### [DOCUMENT PASSAGE]
Workers & Resources: Soviet Republic
Manage all aspects of your own republic with planned economy, including mining resources, manufacturing goods, construction, investments, and citizens too. Create your own industrial complexes with loading and unloading stations, storage, warehouses, and factories. Build the infrastructure and manage its traffic, including roads, railways, sidewalks, conveyors, wiring, and pipelines. Wisely place and connect factories, houses and warehouses, and make the most efficient connections. Plan and build the living areas with everything your citizens may need to live their happy life, such as playgrounds, cinema s, taverns, and shops. Send your citizens to the mine to get coal, iron and other natural resources; or send them to the fields to pick up the crops; or take them to factories to produce manufactured goods. Sell and purchase resources and goods from western countries or other soviet countries to get dollars or rubles and buy the products or resources you need.
Steam User 1288
This game is for people of systems. It is as addictive as Factorio really, and as enjoyable as Transport Fever.
But God save you if you let the "City Builder" tag fool you in a false sence of security - it has almost nothing in common with any of Simcity games, and only surface similarity to Cities Skyline series.
WRSR is deeper, MUCH DEEPER.
I'm not talking about comlexity, though game does have it in drowes, to the point when Cities Skylines would seem too shallow, forever unable to scratch the newfound itch, you never thought you have. I'm talking about your worldview.
No, you will not suddenly become a communist, nor the game make you prone to the socialist thought. It will not move your political allignment one inch. But game WILL make you appreciate all your everyday life conveniences.
You will see - buses around you are not going on their own, tap water didn't made itself available for you by some kind of a magic spell, elecrticity is not something made who-knows-where, constantly available and convenient just because.
These things are the product of systems. In fact - you are too.
Game lets you make some of those, tinker with them, and try yourself as the system architect and engineer. Your reward here is not the numbers on the Republic's bank account (game will make you understand - money is meaningless, while labor is not), your reward is beatifully functioning Republic, self-sufficient or not.
My personal experiece with WRSR is quite similar to the bonsai-tree growing, or trainset building. At this point it's meditative, relaxing and even creative hobby of mine. Through 5 years I've spent far more time on it than I care to admit.
Most remarkable thing about WRSR for me - It made me genuinly interested in the soviet city planning.
I was born in Siberia, in the town of oil workers right at the time of the Soviet Union's collapse. The town itself was constructed in the middle of nowhere among wast Vasyugan marshes near Ob river. Our parents all were at the mercy of town's oil industry - but town itself was only the sleep-place, while nearest oil rig needed to be reached by a helicopter (due to endless marshes and overall lack of infrastructure). The place wasn't exactly small (47k residents in its peak), but nevetheless peculiar, young both by average age of its inhabitants, and by itself (being founded in the 1966). It've always seemed like an island of sorts, both connected to the rest of the country with oil pipes and things, and nevertheless isolated. Quite strange feeling, I wasn't able to really put my thumb on it.

### [RECORDED INFORMATION]
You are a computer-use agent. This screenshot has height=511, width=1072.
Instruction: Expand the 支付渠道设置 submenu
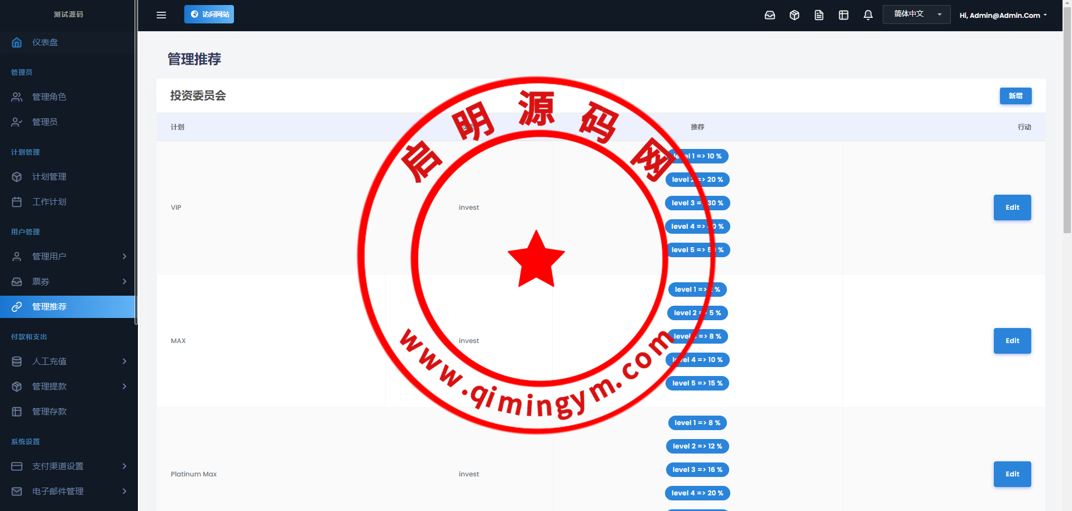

### [SHORT EXERCISE 1]
Summarize the page about Workers & Resources: Soviet Republic in two sentences.
### [SHORT EXERCISE 2]
Pick up the page about Workers & Resources: Soviet Republic right after its final sentence and continue it.
The material is unrelated to the work asked for here.

### [ANSWER 1]
The page presents Workers & Resources: Soviet Republic as a game in which players run a planned-economy republic, building factories, infrastructure and living areas, sending citizens to work, and trading with western or other soviet countries. A reviewer calls it an addictive game for people of systems, far deeper than typical city builders, that made them appreciate everyday conveniences and become interested in Soviet city planning, rooted in a childhood in a Siberian oil town.

### [ANSWER 2]
And now, with the help of WRSR, I DO understand how and why the place was the way it is.
Look for Strezhevoy on wiki, if you interested.
Buy it, play it.
10/10
Steam User 298
As the meme says: If you think this is going to be another city building game, you're not gonna have a good time.
If you're looking for a regular city building game, go play I don't know, Cities Skylines 1 or 2, or one of the Simcities, I hear they are lovely this time of the year.
If you have already played city building games and want a bit more realistic one, and don't mind ugly concrete architecture, or even better, actually love concrete brutalism as an architecture style of choice, this is a game for you.
First go play the tutorials, and then start playing with almost all of the systems disabled, and then when you start understanding how the game works on a base level, start by turning the systems on one by one in an existing game to learn them out.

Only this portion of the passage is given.